*** Opening of EXTRACT ***
I'm starting to design a home for my wife and I to retire to. I'm early in my design and just getting started with estimating heating and cooling loads. I started using the calculator provided by Borst Engineering and Construction (thanks Borst for providing these tools). The house will be oriented with walls facing straight north/south/west/east. To get a better estimate of cooling load impact of the windows, I ran numbers for each face separately. I plugged in 100 sq ft on North with 0 sq ft on S,W,E. I repeated for S,W,E faces. I used SHGC of .5, R3, and window type 2 for all windows. The results for window solar sensible heat gain don't seem right. Here's what the calculator shows: North 2012 BTU/Hour East 2760 BTU/Hour South 3622 BTU/Hour West 7992 BTU/Hour I expected the south windows to produce the greatest heat gain. I expected east and west to be the same as each other and less than south. I expected north to be nearly zero. I also input Internal Lighting Sensible Heat Gain of 1000 watts. The calculator shows Internal Lighting Sensible Heat gain of 3753 BTU/Hour. Shouldn't this be 3412 BTU/Hour? Can someone explain the discrepancy between what I expect and the results? Am I using the calculator incorrectly? Are my assumptions wrong? Thanks, Larry Lunsford

Sorry, I posted this in wrong forum.

In general, cooling load analysis is much more complicated and far less accurate than heating loss analysis. The cooling load analysis software on our website is based on the 2013 American Society of Heating, Refrigerating and Air-Conditioning Engineers (ASHRAE) Fundamentals Handbook Cooling Load Temperature Difference (CLTD)/Cooling Load Factor (CLF) methodology and recommendations. We have validated the software against ASHRAE examples for this CLTD/CLF methodology. However, there are many inputs that you need to enter correctly in order to obtain valid outputs. It also helps to have the ASHRAE handbook so you can select the appropriate ceiling and wall types as classified by ASHRAE for your building design.

Frankly, the ASHRAE CLTD/CLF approach has become somewhat obsolete. So you may want to consider running some other software as a comparison. What exactly do you expect? We can’t critique your results without first seeing you actual inputs/outputs. Please feel free to send them to us and we would be happy to provide additional guidance/suggestions.
*** Close of EXTRACT ***
*** Opening of DATASET EXTRACT ***
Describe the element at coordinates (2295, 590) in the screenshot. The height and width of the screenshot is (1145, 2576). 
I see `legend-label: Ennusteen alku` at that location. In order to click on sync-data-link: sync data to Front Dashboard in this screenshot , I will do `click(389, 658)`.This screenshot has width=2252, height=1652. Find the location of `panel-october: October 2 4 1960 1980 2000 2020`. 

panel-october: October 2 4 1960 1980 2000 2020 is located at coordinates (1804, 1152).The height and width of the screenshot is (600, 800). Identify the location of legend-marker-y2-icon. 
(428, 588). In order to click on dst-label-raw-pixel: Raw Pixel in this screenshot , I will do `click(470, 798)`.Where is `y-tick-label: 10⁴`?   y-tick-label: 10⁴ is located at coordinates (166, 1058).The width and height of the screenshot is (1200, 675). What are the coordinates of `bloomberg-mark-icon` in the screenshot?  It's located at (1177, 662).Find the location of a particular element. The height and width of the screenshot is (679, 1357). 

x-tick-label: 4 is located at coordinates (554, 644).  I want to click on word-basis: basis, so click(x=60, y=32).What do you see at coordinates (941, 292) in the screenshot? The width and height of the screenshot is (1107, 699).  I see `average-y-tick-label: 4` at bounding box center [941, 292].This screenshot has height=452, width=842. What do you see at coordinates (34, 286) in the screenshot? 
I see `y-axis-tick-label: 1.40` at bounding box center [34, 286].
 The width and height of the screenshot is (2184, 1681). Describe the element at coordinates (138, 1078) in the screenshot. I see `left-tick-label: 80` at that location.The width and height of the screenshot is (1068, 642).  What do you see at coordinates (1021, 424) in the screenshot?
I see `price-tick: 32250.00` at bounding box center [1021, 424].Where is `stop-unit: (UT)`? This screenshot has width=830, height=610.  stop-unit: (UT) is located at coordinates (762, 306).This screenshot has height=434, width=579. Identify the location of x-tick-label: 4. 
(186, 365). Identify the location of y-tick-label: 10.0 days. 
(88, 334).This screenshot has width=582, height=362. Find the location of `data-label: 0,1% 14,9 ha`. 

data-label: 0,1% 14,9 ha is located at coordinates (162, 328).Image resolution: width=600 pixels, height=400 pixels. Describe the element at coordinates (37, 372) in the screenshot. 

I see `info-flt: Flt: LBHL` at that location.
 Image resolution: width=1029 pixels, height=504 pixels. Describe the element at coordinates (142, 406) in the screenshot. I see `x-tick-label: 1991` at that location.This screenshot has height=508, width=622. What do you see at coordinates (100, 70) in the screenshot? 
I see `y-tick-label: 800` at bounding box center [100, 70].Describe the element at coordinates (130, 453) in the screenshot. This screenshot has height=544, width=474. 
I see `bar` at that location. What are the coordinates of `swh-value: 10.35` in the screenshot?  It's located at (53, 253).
*** Close of DATASET EXTRACT ***
• COMPLETE THE FOLLOWING
1. Decide whether each statement agrees with the cooling-load thread. Answer yes or no for (a), (b) and (c), and quote the thread's deciding words exactly: (a) The poster used an SHGC of .5 for every window. (b) The calculator gave the south face the highest window solar sensible heat gain. (c) The reply states that the software was validated against ASHRAE examples.
2. List every window solar sensible heat gain figure that the calculator reported in the cooling-load thread, with the wall face for each.
3. Write the next post in the cooling-load thread, picking up after its final sentence.
These rows were taken from a separate source and have no connection to the cooling-load thread.

• ANSWERS FOR THIS EXERCISE
1.
(a) Yes: "I used SHGC of .5, R3, and window type 2 for all windows."
(b) No: "South 3622 BTU/Hour West 7992 BTU/Hour"
(c) Yes: "We have validated the software against ASHRAE examples for this CLTD/CLF methodology."

2.
North: 2012 BTU/Hour
East: 2760 BTU/Hour
South: 3622 BTU/Hour
West: 7992 BTU/Hour

3.
I plugged in all my numbers and run the calculation. Not too surprisingly, a large percentage of the heat gain was from the windows. I then tried to determine how much heat was coming in each side of the house. That's when numbers didn't seem right and I tried 100 sq ft each side. How do you get Solar Sensible Heat Gain from windows that face straight north? I was especially surprised to see the SSHG per square foot from the north face windows was over half the SSHG for the south windows. What am I missing?

Okay, it sounds like you want me to speculate about this without having the benefit of seeing your actual inputs/outputs. The software only outputs the total SSHG of all the windows (i.e., north, east, south and west). So you must have made all the window areas zero except for the side that you tabulated your values. You observed that the north side had a SSHG value and you observed that the north side SSHG was greater than 50% of the south side SSHG (and perhaps you expected the north side would be zero or at least very small). Assuming that you entered zero for the South Wall Deviation from True South input parameter, I can understand how you would expect the north side to receive significantly less solar exposure and associated less heat gain. As I indicated previously, window Cooling Load Temperature Difference (CLTD) and window Solar Cooling Load (SCL) is quite complicated.  The cooling load varies significantly depending on both the orientation and the time of the day as quantified and tabulated by ASHRAE.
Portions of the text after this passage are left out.